If at the end of exercise (constant shortening) we then stretch the fibers out to the length that they were before...or even further, then they will recover in the position in which we left them.

...Further, we slightly tear muscle fibers when we exercise (hence the slight soreness). If we stretch them before the recovery process starts, new fibers will be built to accommodate the longer position. This is why it takes weeks or months to lengthen muscles. Basically, we increase the length of the muscles a few mm at a time each time we stretch, recover, stretch, recover...

Plus, stretching after exercise is best because the fibers are very warm and there is much less risk of injury from stretching which is very possible when stretching cold. It is no uncommon for people to pull or tear a muscle when stretching when the muscles aren't warmed up.

That's a basic way of explaining what I understand is happening.

Well put, although check out some videos on walking dynamic glute and hamstring stretches. This movement will go well beyond the typical range of motion while cycling. Otherwise you might as well hop on the bike and pace your self for ten or fifteen minutes.
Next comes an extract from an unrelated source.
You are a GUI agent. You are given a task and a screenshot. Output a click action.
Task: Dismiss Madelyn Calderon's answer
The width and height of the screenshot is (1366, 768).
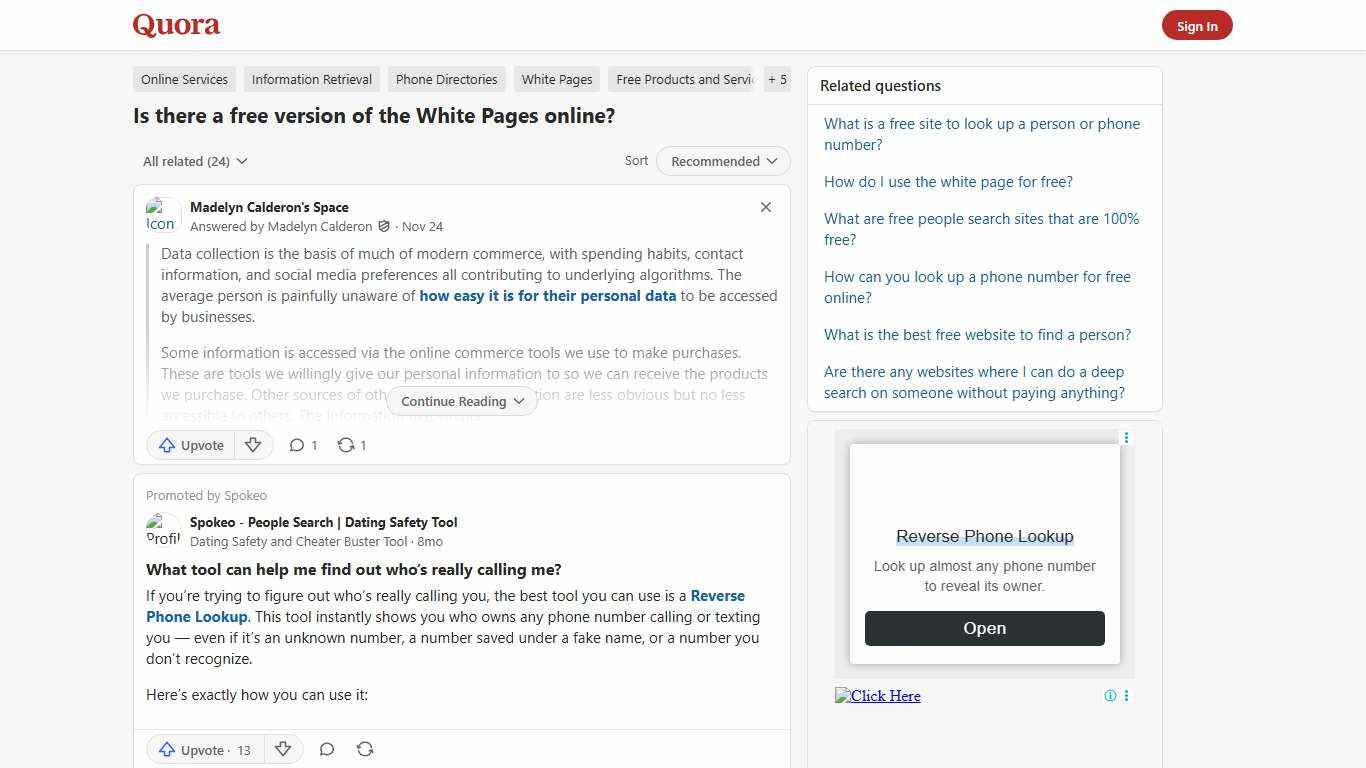point(766,207)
I think you're overestimating the effects of not stretching after an exercise and why a muscle "shortens". A lot of that shortening is caused by scarring and that pain, that deep soreness, can be caused by the byproduct of that muscle contracting not necessarily the micro-tears themselves. You can lengthen a muscle while by breaking down scar tissue and allowing oxygen to reach that area just as effectively if not more than holding static stretches.